Down the road is 217 West 57th St., another supertall, superskinny Midtown tower. This isn't, strictly speaking, the project with the sharpest aspect ratio that architect Gordon Gill has ever designed. That honor belongs to the trident-shaped tower designed by architecture firm Adrian Smith + Gordon Gill for One Dubai in the United Arab Emirates, a $95 billion—billion—mega-development planned by firm Skidmore, Owings & Merrill (SOM). But 217 W. 57th St. will nevertheless be one of the skinniest towers in Manhattan and the nation.
"The complexity just increases when you get slender," Gill says. "The floorplates become smaller, but the views can become really amazing."
This new kind of skyscraper is popping up all over Midtown—but so far, only there. There are reasons that superskinnies haven't shown up in Chicago, Los Angeles, San Francisco, Dallas, or other cities. Nor are they likely to get much skinnier in Manhattan.
"From an engineering standpoint, there’s a ways to go," Gill says when I ask him how tall and thin the firm can build. "From an economic standpoint, we’re close to the limit."
"We cut slots, we punch holes, we create notches in the corners of the buildings" to mitigate the effects of wind, Gill says, on tall and thin buildings alike. But there are some places where superskinnies will just never go. No matter how pitched income inequality comes to be in San Francisco, these towers will never rise there. "For areas that are seismic, the slenderer buildings are not advisable," Gill says.

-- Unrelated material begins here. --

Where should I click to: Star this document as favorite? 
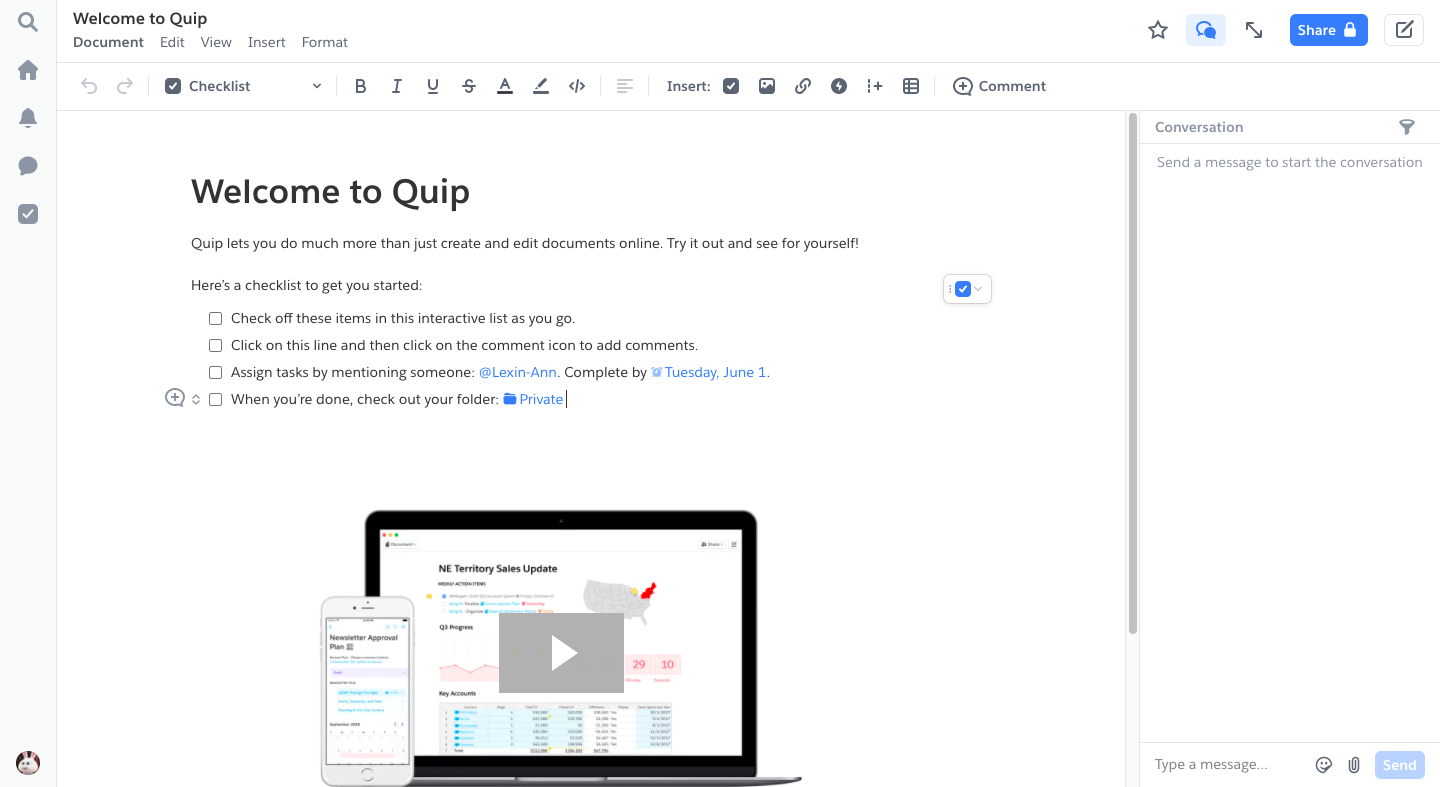tap(1158, 30)
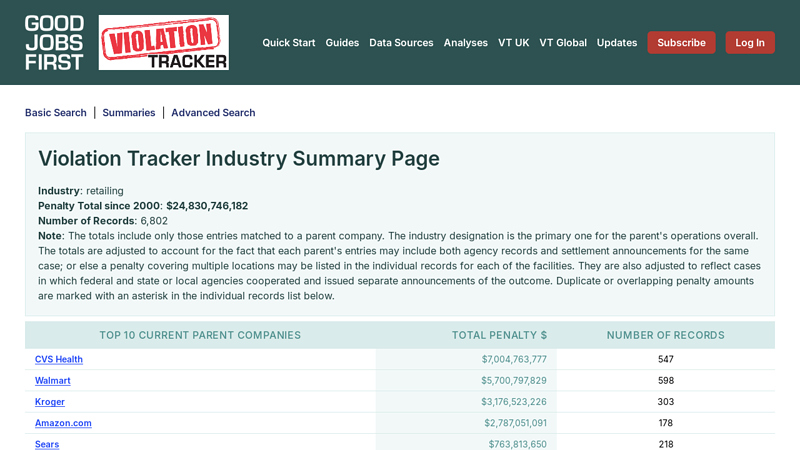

"It stops making sense in terms of elevatoring," Chakrabarti says. Vertical circulation—elevator shafts and related mechanicals—don't get skinnier as a tower does. For a project like 111 West 57th St., where each floor constitutes a single huge apartment, this means that elevators chew up floorplate as you rise. And since the entire tower yields only about 300,000 square feet of residential space, there isn't a lot of square footage to lose.
You could go taller with these skinny towers, but it would require something that no U.S. city has in spades: abundant land downtown available for development. The higher you go, Gill says, "the land area you require increases. Doubles. Triples." At a kilometer high, Kingdom Tower's footprint is still manageable. But at a mile high, the base that a building requires becomes much, much larger.
"You end up carving that stuff up [the base area]," he says. "There’s an economics to it that suggests that at this time, and this place, this is what we can do."
.....In other words, these superskinnies are unique—a "registration of the market," as Chakrabarti calls them. "It is a typology that’s happening, no question," he says, noting that SHoP has at least two more supertalls coming to New York. "But if I look at our overall portfolio, [superskinny, supertall] is not an enormous percentage in terms of square footage."